In the mid-seventies, the European scientific community created a task
force to determine the prevalence of the disease and the most common
presentation of the disease.  This approach created a much better
understanding of the disease and a much better management of the disease.
 [Prevalence on slide map:  from 1 in 500 in Scandinavians to 1 in 300 in
Ireland.]

What is the prevalence of the disease in the United States?  With sporadic
reports from a very limited area, you can't make any kind of global
statement in terms of prevalence, unless you go for a multi-center study.

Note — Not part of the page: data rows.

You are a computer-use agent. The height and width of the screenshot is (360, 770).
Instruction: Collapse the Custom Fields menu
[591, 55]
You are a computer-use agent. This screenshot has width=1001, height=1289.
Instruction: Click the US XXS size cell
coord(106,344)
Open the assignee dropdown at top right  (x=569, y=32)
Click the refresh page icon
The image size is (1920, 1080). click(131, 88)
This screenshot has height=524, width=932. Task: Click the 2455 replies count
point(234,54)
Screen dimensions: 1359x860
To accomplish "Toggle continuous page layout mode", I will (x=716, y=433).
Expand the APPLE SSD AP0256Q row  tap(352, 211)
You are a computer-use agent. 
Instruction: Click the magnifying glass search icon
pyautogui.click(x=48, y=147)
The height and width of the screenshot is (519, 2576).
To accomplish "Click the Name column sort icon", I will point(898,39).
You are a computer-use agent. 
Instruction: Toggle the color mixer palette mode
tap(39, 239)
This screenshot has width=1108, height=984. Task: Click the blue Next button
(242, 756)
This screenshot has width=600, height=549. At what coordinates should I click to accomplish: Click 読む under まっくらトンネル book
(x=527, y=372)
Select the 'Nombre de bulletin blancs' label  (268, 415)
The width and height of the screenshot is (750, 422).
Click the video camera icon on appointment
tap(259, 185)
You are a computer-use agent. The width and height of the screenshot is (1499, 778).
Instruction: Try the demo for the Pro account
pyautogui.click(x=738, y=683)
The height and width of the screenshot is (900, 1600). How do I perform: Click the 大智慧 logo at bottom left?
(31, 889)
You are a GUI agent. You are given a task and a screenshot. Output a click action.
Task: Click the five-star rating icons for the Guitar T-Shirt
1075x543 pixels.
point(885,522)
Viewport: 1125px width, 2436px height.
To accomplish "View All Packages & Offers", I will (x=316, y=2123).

In Europe, there are changes in the past ten or twelve years in terms of
prevalence of the disease there because of the awareness of the total
presentation of the disease.  There's a way to classify the total
presentation of celiac disease.  You have symptomatic cases with typical
presentation (diarrhea), and atypical (short stature, anemia, for example).
 Unless the endocrinologist or pathologist has knowledge to think about
celiac disease, the diagnosis will be missed for years.

There are also asymptomatic patients with celiac disease who have no
symptoms whatsoever, but already have tissue damage in the small intestine.
 Then, there is a latent form where the tissue damage has not occurred yet,
but which can be discovered biochemically.  This latent form will later
develop into typical or atypical form of celiac disease.  [Dr. Fasano
mentioned delayed exposure to gluten in infancy in study of Danish
prevalency statistics as a possible cause of missed diagnoses.]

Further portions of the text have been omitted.